- _THE PROBLEM_
In the records below, the line that contains "Instruction: Open the Файл menu" marks the start. Copy it and each line after it through the end, exactly, without pictures.

Collected data entries:
-*-
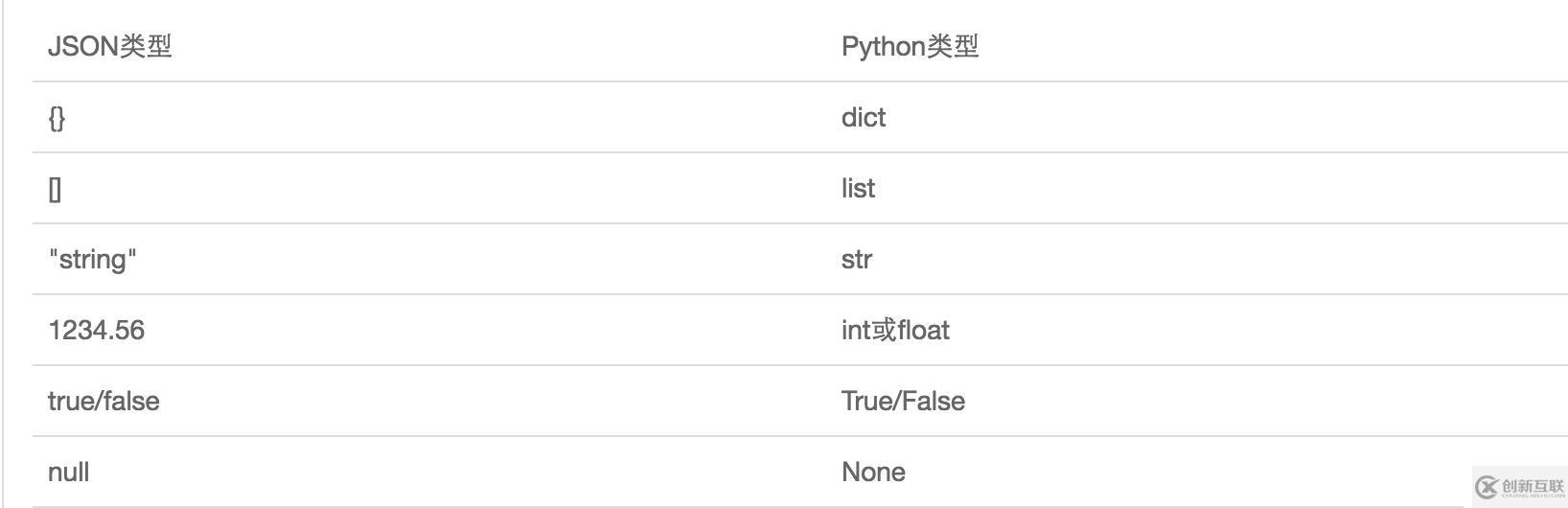The width and height of the screenshot is (1568, 508).
Task: Select the 1234.56 number cell
Action: [96, 331]
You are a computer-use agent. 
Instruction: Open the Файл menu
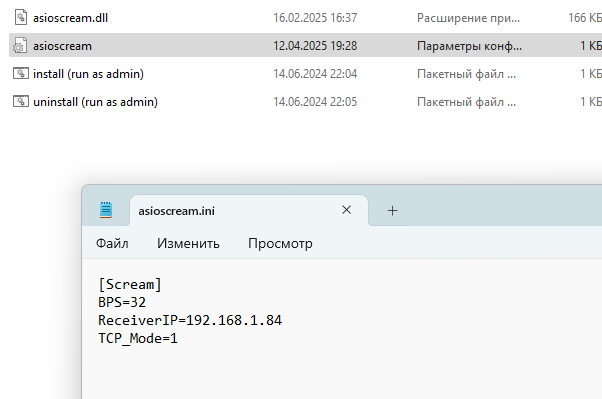[x=112, y=243]
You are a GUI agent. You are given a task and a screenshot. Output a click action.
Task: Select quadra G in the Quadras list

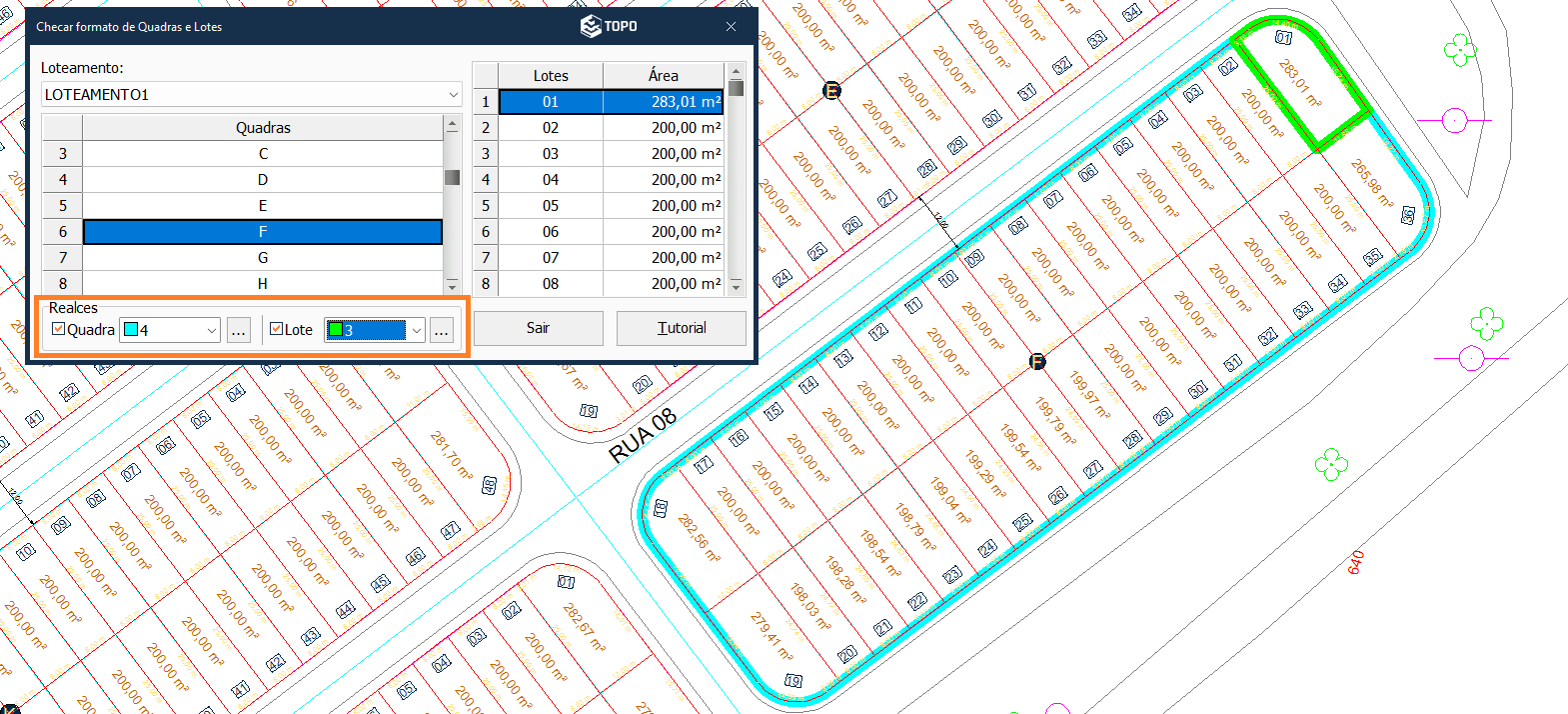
-*-
- _TASK SOLUTION_
Instruction: Open the Файл menu
[x=112, y=243]
You are a GUI agent. You are given a task and a screenshot. Output a click action.
Task: Select quadra G in the Quadras list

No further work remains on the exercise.